**DATA FOR THIS EXERCISE**

▼

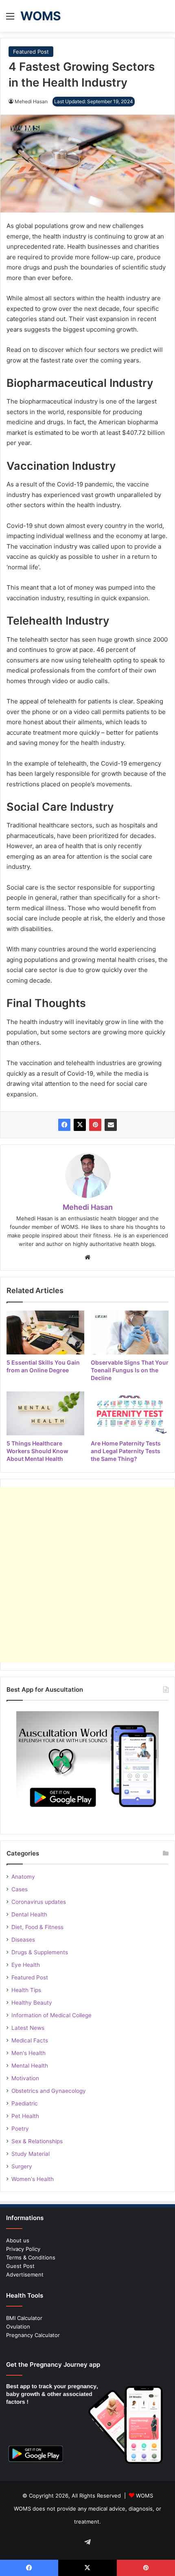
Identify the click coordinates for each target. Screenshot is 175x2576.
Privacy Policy (23, 2249)
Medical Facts (29, 2040)
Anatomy (23, 1876)
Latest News (27, 2028)
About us (17, 2240)
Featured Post (31, 51)
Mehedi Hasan (31, 101)
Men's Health (28, 2053)
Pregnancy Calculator (33, 2335)
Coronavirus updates (38, 1902)
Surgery (21, 2166)
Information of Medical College (51, 2015)
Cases (19, 1889)
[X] (80, 1125)
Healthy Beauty (31, 2002)
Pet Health (25, 2116)
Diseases (23, 1939)
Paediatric (24, 2103)
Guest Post (20, 2266)
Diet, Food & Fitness (37, 1927)
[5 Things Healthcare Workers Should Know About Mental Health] (45, 1413)
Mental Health (29, 2065)
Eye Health (25, 1965)
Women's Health (32, 2179)
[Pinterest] (95, 1125)
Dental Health (29, 1914)
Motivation (25, 2078)
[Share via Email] (111, 1125)
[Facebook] (64, 1125)
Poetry (20, 2128)
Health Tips (26, 1990)
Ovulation (18, 2326)
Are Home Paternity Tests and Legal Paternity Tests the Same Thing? (126, 1451)
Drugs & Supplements (39, 1952)
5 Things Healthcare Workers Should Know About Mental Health (37, 1451)
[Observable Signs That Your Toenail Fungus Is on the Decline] (129, 1332)
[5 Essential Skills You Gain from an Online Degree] (45, 1332)
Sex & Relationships (37, 2141)
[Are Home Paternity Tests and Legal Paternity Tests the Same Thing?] (129, 1413)
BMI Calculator (24, 2318)
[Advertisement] (87, 1574)
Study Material (30, 2154)
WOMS (144, 2495)
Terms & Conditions (30, 2257)
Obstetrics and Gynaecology (48, 2091)
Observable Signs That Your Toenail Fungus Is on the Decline (129, 1370)
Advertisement (25, 2274)
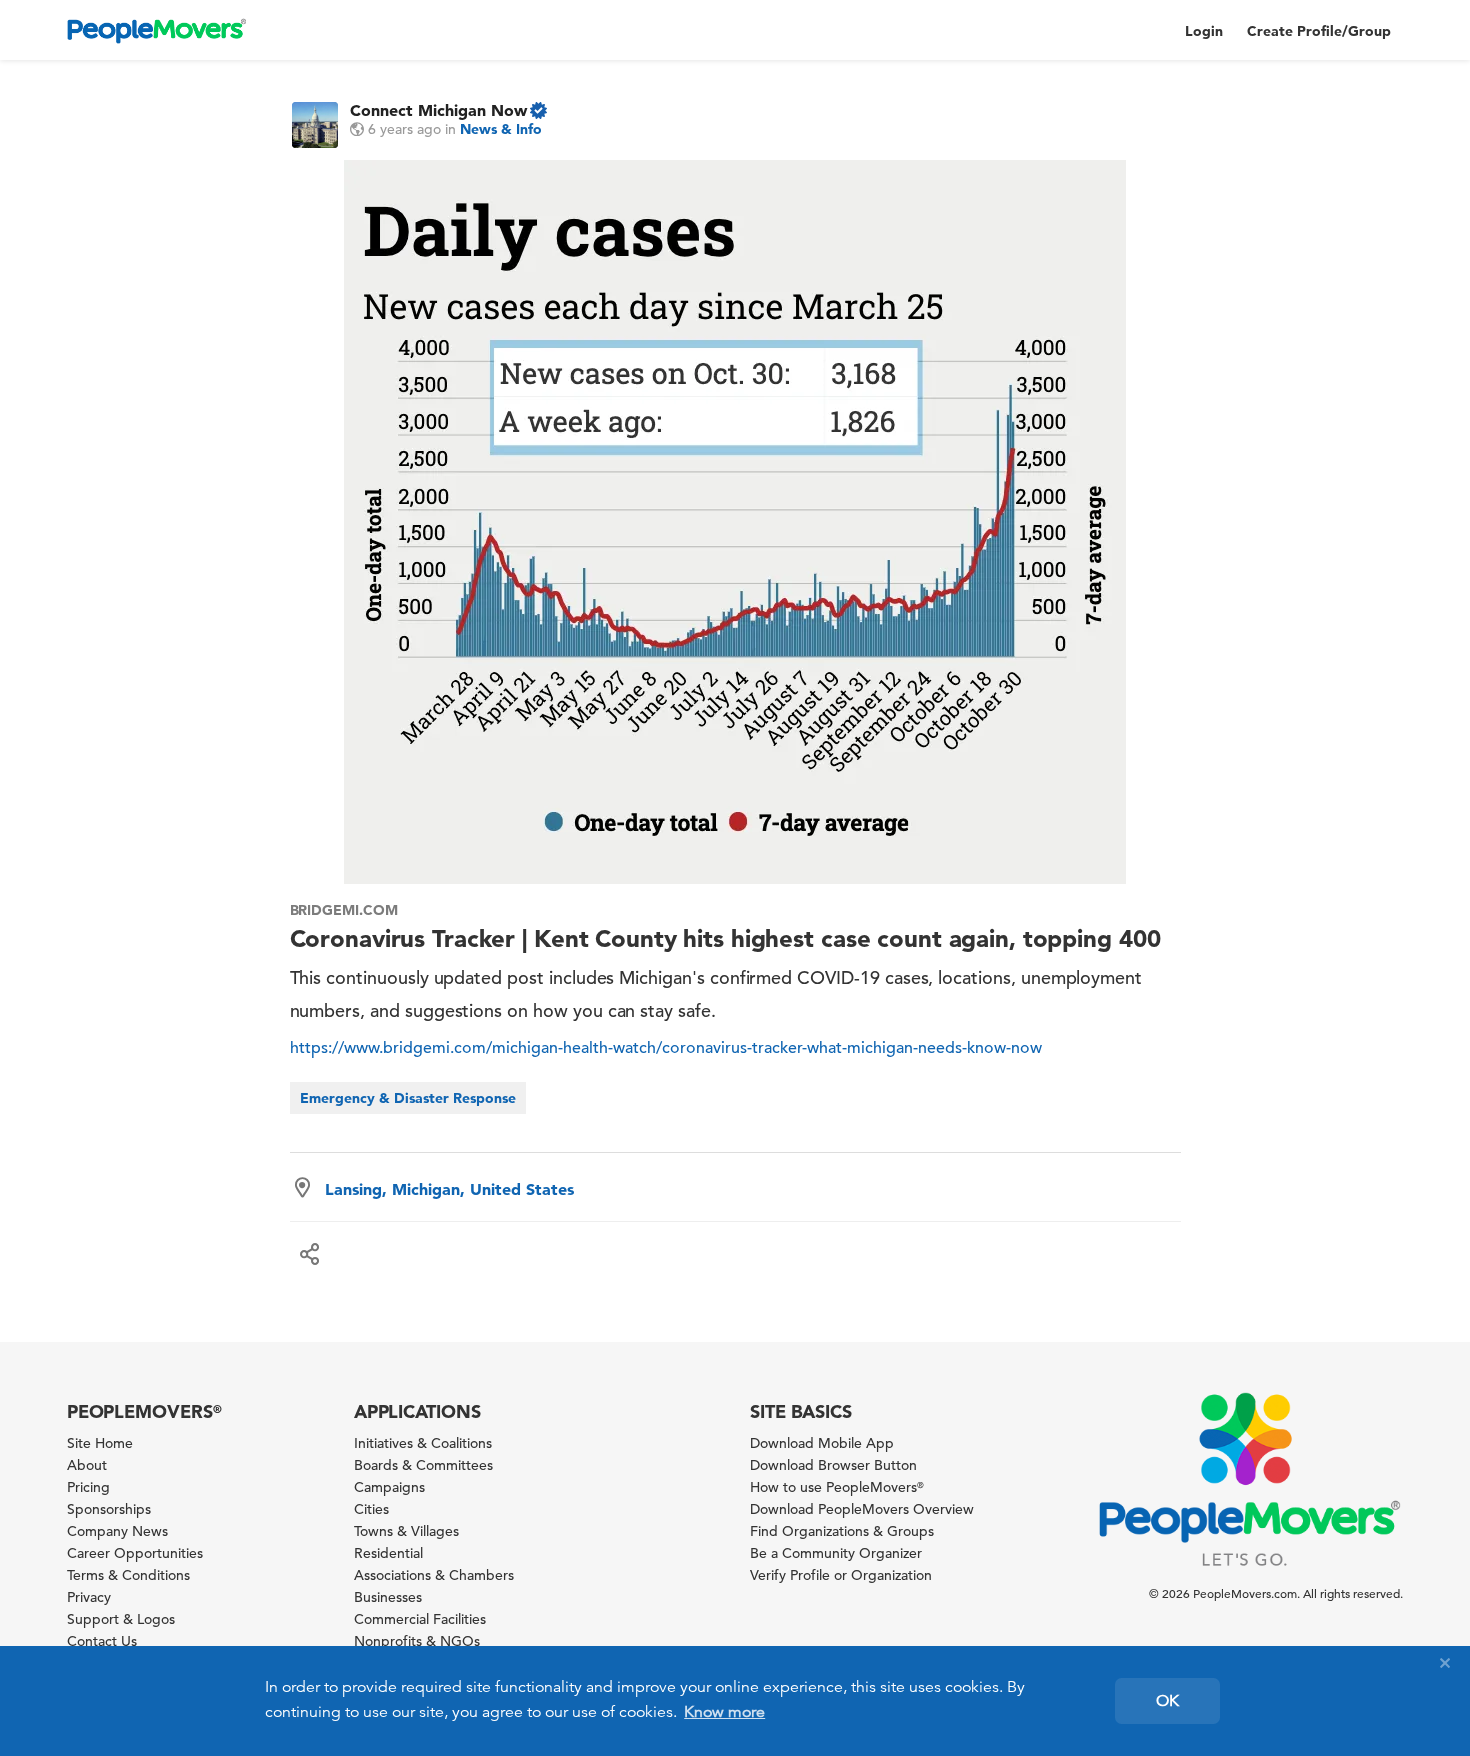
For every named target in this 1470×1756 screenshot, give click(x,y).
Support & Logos (121, 1619)
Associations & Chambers (434, 1575)
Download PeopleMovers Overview (862, 1509)
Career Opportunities (135, 1553)
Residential (388, 1553)
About (87, 1465)
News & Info (501, 129)
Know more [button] (724, 1712)
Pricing (88, 1487)
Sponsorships (109, 1509)
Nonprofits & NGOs (417, 1641)
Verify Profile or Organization (841, 1575)
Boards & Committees (423, 1465)
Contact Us (102, 1641)
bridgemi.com (344, 910)
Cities (371, 1509)
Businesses (388, 1597)
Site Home (100, 1443)
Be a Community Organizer (836, 1553)
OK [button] (1167, 1701)
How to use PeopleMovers (837, 1487)
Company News (117, 1531)
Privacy (89, 1597)
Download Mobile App (822, 1443)
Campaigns (389, 1487)
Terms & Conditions (128, 1575)
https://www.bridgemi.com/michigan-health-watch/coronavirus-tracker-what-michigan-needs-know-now (666, 1048)
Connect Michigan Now (438, 110)
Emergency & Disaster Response (408, 1098)
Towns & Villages (406, 1531)
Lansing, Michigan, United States (449, 1189)
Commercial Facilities (420, 1619)
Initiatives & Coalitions (423, 1443)
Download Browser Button (833, 1465)
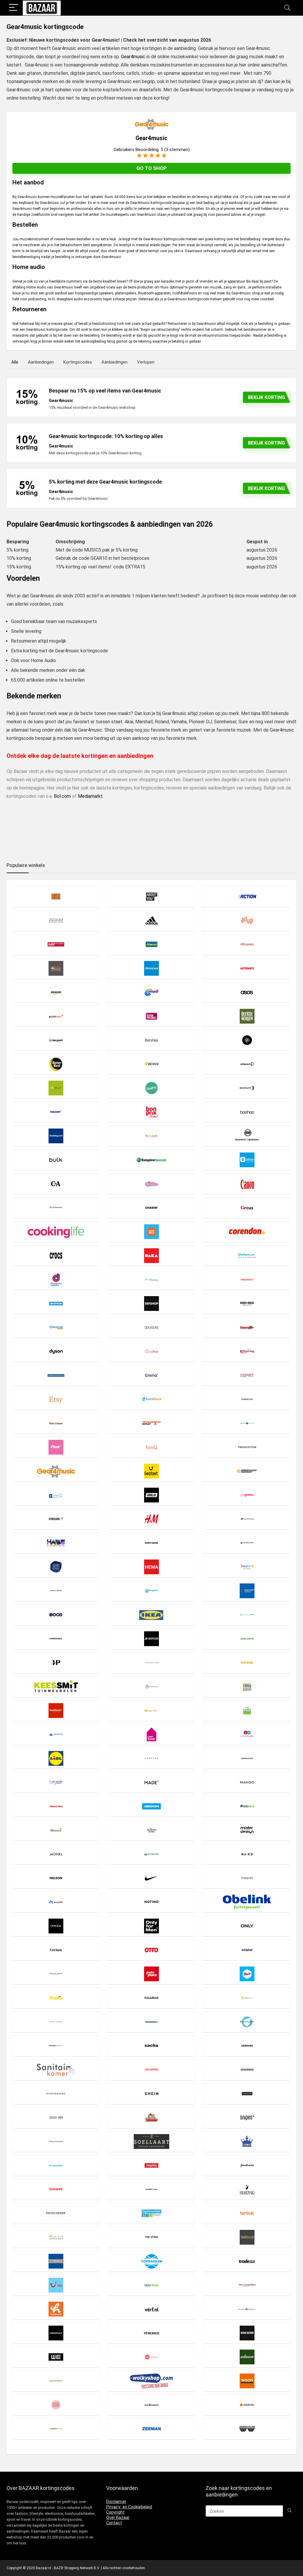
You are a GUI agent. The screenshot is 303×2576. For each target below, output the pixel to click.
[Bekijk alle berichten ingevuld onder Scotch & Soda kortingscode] (55, 2093)
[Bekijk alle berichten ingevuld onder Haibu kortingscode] (55, 1542)
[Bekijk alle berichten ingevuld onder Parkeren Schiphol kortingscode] (247, 1949)
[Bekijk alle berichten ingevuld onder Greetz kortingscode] (247, 1494)
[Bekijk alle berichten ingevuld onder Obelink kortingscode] (247, 1901)
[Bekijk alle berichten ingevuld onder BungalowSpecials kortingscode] (151, 1159)
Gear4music (133, 56)
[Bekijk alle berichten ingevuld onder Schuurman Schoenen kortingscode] (247, 2069)
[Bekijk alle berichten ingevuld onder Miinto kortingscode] (151, 1830)
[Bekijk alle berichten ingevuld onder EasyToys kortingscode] (151, 1351)
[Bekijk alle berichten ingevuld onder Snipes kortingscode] (247, 2117)
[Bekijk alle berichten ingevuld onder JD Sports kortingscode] (151, 1638)
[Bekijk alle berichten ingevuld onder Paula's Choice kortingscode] (55, 1973)
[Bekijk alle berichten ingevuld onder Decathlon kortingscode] (55, 1303)
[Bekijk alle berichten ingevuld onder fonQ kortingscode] (151, 1447)
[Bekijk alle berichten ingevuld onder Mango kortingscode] (247, 1782)
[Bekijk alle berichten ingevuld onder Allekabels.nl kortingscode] (55, 968)
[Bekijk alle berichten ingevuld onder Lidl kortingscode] (55, 1758)
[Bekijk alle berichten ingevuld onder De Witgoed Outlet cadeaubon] (247, 1279)
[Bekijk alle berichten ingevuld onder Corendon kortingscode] (247, 1231)
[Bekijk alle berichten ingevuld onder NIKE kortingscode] (151, 1877)
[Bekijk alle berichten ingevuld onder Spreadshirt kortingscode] (55, 2165)
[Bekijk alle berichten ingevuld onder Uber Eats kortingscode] (151, 2285)
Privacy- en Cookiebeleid (129, 2506)
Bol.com (62, 796)
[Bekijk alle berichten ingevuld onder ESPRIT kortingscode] (247, 1375)
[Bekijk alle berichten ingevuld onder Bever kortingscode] (151, 1063)
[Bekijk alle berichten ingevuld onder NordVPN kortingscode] (55, 1901)
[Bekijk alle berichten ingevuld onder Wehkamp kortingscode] (151, 2356)
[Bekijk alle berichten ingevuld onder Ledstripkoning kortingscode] (55, 1734)
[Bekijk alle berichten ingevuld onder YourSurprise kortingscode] (151, 2404)
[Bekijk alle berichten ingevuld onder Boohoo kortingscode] (247, 1111)
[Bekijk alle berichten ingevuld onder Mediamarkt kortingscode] (55, 1806)
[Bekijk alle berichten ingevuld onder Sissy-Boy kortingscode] (55, 2117)
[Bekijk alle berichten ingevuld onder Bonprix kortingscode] (151, 1111)
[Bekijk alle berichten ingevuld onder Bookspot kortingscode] (151, 1135)
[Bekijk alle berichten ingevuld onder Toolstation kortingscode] (55, 2261)
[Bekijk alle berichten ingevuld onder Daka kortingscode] (151, 1255)
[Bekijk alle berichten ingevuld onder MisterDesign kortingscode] (247, 1830)
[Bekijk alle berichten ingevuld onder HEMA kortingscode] (151, 1566)
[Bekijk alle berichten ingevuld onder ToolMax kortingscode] (247, 2237)
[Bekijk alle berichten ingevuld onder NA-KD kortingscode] (247, 1854)
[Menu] (14, 8)
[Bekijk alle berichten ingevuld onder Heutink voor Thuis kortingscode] (247, 1566)
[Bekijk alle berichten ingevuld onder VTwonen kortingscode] (151, 2332)
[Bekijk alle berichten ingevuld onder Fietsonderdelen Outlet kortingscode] (151, 1423)
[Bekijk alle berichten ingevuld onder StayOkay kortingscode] (151, 2165)
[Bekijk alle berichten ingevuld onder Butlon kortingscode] (247, 1159)
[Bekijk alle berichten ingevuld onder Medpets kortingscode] (247, 1806)
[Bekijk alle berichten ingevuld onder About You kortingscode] (151, 896)
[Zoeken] (289, 2511)
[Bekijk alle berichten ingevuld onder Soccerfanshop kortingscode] (55, 2141)
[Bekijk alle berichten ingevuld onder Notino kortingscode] (151, 1901)
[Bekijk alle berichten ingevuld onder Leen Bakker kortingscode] (151, 1734)
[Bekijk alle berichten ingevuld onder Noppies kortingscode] (247, 1877)
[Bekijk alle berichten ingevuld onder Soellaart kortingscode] (151, 2141)
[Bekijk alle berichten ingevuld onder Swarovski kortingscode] (247, 2189)
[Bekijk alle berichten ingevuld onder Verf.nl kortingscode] (151, 2308)
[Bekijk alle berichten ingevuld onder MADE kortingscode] (151, 1782)
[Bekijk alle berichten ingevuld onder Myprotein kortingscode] (151, 1854)
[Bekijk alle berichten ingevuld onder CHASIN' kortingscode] (151, 1207)
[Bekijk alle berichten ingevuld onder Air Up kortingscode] (247, 920)
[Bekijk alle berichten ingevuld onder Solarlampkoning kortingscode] (247, 2141)
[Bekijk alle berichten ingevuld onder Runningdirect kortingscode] (55, 2045)
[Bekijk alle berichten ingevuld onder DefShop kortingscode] (151, 1303)
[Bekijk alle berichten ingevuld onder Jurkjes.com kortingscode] (151, 1662)
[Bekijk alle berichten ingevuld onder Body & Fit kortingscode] (247, 1087)
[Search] (287, 8)
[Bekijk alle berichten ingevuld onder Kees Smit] (55, 1686)
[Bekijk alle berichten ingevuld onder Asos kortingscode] (247, 992)
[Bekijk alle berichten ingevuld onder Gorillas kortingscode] (151, 1494)
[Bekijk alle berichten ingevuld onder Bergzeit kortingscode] (55, 1040)
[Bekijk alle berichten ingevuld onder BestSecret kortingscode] (247, 1040)
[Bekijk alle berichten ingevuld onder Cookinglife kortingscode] (55, 1231)
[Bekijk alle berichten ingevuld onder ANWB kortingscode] (151, 992)
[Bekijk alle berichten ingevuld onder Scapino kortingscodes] (151, 2069)
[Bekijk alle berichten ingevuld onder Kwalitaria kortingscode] (55, 1710)
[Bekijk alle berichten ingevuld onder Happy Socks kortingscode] (151, 1542)
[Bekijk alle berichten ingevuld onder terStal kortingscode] (247, 2213)
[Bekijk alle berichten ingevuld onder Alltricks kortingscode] (151, 968)
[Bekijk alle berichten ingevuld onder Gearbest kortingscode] (151, 1470)
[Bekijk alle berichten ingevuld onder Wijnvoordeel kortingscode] (55, 2380)
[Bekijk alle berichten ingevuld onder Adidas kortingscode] (151, 920)
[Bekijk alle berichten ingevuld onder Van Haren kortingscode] (55, 2308)
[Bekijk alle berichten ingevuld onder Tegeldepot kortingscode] (151, 2213)
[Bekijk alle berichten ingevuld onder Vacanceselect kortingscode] (247, 2285)
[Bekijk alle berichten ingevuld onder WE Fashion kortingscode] (55, 2356)
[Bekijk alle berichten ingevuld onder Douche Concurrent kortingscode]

▲

**THE TASK**
Reproduce exactly the line that holds "[Bekijk alle berichten ingevuld onder WE Fashion", then every line after it, ending with the final line of the records above.

**WRITTEN SOLUTION**
[Bekijk alle berichten ingevuld onder WE Fashion kortingscode] (55, 2356)
[Bekijk alle berichten ingevuld onder Douche Concurrent kortingscode]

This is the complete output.